Bunia, 28 janvier 2026 – Le manque criant d’eau potable dans les sites de déplacés de Bunia et de ses environs suscite une vive inquiétude au sein de l’Association des déplacés et victimes des guerres de l’Ituri (ADVG-Ituri).
Olivier Bavi Karba, communicateur de cette association, a tiré la sonnette d’alarme sur la situation préoccupante que traversent ces populations vulnérables. Selon lui, depuis un certain temps, les déplacés ne bénéficient plus d’un approvisionnement régulier en eau potable, une ressource pourtant essentielle à la survie.
Face à cette crise, Olivier Bavi Karba appelle à une intervention urgente du gouvernement congolais et des organisations non gouvernementales, afin de répondre aux besoins primordiaux de ces milliers de personnes contraintes de vivre dans des conditions précaires.
“Il est vraiment regrettable de voir ces populations démunies souffrir à ce point à cause du manque d’eau potable dans leurs sites. Nous appelons les autorités et les organisations humanitaires à intervenir rapidement, sans attendre l’enregistrement de décès, pour répondre à leurs besoins urgents ”, a-t-il déclaré.

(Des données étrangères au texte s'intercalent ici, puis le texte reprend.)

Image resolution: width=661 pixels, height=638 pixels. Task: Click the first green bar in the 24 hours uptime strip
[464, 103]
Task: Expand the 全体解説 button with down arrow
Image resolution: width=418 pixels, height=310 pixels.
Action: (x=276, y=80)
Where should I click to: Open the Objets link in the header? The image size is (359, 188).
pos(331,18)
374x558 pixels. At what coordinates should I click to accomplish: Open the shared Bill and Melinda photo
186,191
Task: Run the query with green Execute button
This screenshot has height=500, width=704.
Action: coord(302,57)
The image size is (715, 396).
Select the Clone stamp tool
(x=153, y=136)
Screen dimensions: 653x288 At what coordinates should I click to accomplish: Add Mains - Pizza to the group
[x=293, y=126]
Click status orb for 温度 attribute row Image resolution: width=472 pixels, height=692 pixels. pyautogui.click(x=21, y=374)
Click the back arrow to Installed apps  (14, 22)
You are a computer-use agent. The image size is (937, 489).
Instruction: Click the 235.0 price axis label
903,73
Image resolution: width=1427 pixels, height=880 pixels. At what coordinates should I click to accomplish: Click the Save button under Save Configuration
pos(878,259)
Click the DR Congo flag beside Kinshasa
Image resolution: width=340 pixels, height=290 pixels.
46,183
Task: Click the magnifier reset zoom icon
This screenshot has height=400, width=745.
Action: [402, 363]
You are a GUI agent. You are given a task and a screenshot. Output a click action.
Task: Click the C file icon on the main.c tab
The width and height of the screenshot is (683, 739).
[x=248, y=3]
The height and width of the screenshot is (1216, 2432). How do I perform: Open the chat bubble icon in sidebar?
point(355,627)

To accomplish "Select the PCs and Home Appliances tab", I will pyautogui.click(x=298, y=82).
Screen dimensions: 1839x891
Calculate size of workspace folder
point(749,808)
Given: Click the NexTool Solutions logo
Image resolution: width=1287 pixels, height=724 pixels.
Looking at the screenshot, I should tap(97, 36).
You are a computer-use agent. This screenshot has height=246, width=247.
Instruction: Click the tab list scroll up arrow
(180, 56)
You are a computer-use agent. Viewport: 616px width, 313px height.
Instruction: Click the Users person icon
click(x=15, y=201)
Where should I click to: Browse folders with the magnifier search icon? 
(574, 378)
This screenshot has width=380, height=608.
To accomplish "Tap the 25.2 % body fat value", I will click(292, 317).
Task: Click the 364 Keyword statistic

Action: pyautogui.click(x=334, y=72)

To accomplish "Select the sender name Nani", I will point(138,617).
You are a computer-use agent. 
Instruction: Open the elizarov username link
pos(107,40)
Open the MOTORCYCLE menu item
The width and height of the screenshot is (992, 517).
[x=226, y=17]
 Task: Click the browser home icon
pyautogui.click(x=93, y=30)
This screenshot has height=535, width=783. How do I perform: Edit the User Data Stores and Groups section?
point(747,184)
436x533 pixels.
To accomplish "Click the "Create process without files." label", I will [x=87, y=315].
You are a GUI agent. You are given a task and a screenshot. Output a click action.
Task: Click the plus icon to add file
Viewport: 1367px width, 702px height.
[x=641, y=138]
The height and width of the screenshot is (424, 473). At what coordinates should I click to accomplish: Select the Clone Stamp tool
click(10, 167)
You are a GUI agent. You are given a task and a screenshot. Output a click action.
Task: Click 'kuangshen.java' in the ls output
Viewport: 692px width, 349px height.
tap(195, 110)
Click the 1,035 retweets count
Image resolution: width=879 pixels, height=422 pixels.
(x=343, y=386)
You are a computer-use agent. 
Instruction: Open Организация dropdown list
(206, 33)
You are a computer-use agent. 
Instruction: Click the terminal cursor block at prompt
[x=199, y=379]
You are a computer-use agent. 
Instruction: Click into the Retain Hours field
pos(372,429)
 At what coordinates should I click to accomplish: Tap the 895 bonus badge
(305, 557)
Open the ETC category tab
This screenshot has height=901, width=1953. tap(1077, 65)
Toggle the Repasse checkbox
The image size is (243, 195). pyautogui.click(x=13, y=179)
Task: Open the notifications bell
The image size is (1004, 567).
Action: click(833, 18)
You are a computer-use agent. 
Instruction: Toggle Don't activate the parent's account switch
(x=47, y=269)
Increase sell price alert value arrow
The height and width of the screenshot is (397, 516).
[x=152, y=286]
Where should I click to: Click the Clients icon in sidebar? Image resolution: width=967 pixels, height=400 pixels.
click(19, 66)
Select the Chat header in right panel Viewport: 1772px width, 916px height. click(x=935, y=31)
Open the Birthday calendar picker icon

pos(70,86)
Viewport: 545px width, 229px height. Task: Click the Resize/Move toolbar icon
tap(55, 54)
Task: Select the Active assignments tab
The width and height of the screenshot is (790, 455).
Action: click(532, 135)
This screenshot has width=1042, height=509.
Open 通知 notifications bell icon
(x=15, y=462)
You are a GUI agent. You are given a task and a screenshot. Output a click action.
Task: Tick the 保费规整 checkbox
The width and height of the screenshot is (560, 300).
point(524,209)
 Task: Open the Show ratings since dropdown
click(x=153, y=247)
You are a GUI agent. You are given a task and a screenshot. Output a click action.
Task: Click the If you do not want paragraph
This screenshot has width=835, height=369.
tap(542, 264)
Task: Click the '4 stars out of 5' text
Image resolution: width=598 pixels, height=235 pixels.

Selon cette source, les enfants, les femmes enceintes et les personnes âgées sont les plus touchés par cette pénurie. Ces groupes particulièrement vulnérables sont fortement exposés aux maladies hydriques et à d’autres complications sanitaires liées à l’absence d’eau potable.
Il convient de rappeler que cette situation est principalement causée par des pannes enregistrées sur plusieurs puits d’eau installés à l’intérieur des sites de déplacés, laissant ainsi les habitants sans solution durable d’approvisionnement.
L’Association des déplacés et victimes des guerres de l’Ituri espère une réaction rapide des autorités et des partenaires humanitaires afin d’éviter une crise sanitaire majeure dans ces sites déjà éprouvés par les conséquences des conflits armés.